From the records below, print exactly the lines starting at the one containing "Screen dimensions: 349x1568" and ending at the one containing "Click the first", ends included, and nothing else.

Records from a data source
╔══

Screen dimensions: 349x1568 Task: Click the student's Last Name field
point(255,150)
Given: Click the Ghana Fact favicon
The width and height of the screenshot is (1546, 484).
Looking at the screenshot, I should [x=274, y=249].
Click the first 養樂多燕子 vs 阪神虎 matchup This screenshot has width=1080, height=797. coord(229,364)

╚══
╔══

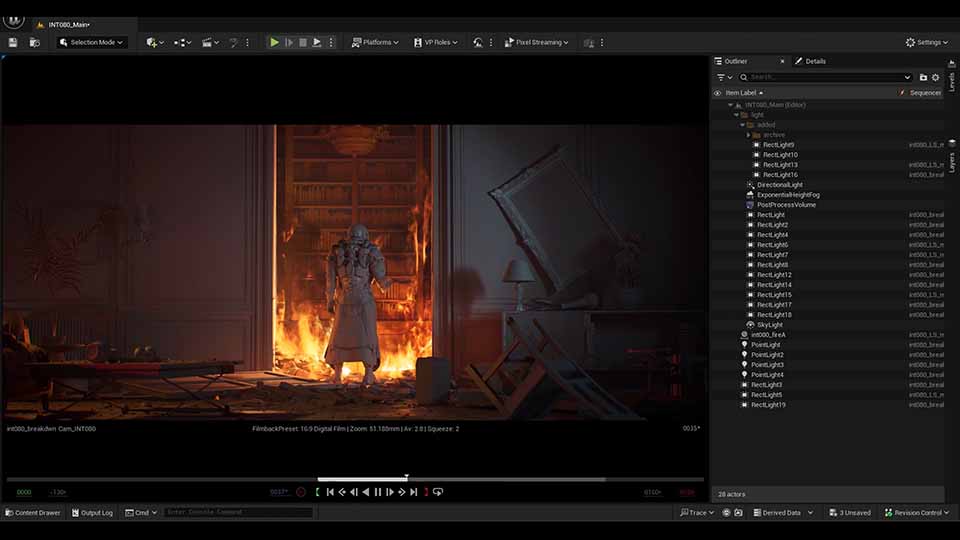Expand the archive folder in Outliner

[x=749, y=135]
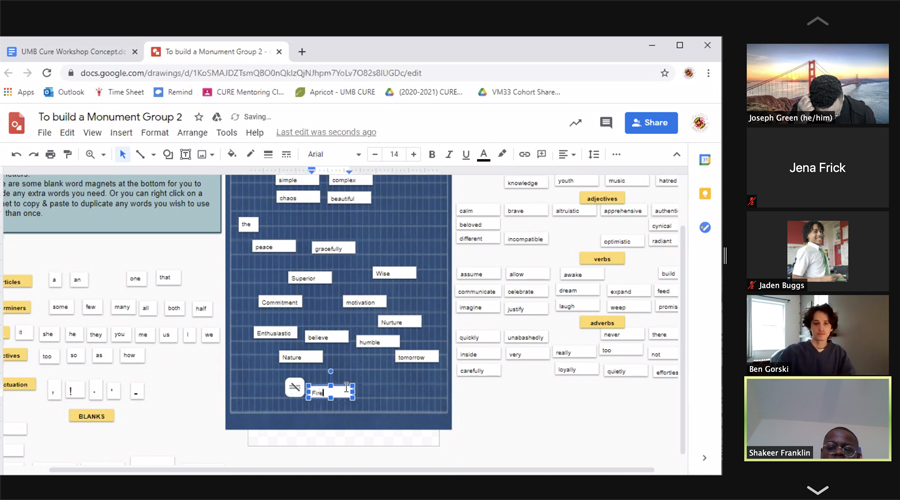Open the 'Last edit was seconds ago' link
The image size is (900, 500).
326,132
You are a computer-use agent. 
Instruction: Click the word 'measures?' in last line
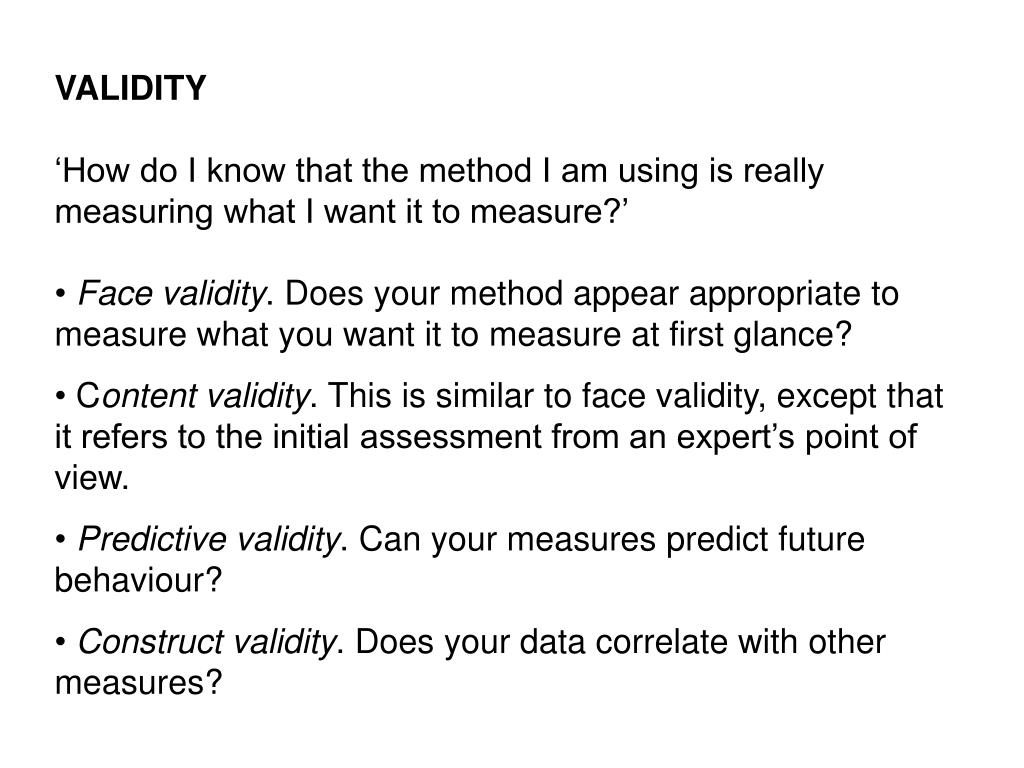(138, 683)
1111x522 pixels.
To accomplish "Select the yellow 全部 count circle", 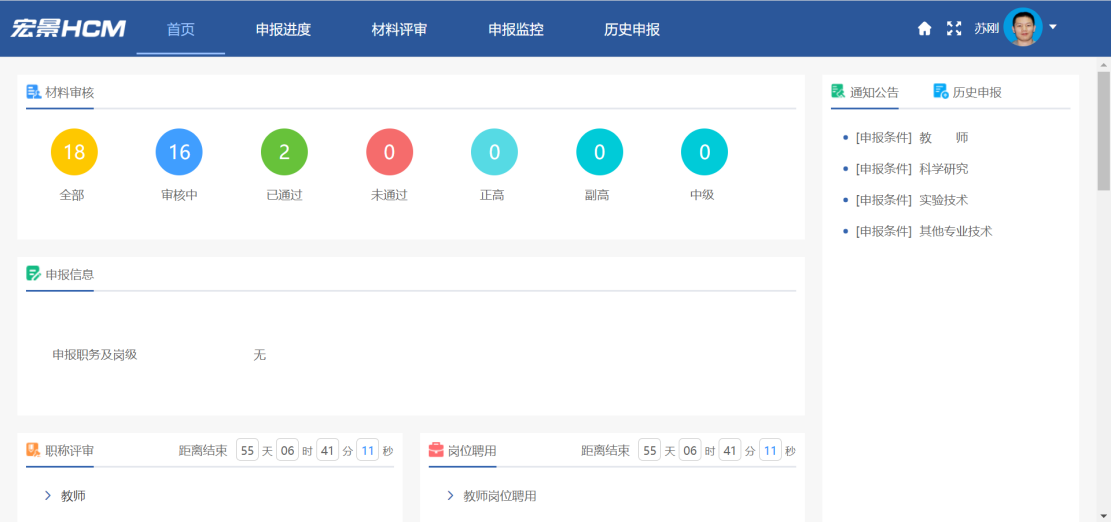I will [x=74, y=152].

╚══

**Task solution:**
Screen dimensions: 349x1568 Task: Click the student's Last Name field
point(255,150)
Given: Click the Ghana Fact favicon
The width and height of the screenshot is (1546, 484).
Looking at the screenshot, I should [x=274, y=249].
Click the first 養樂多燕子 vs 阪神虎 matchup This screenshot has width=1080, height=797. coord(229,364)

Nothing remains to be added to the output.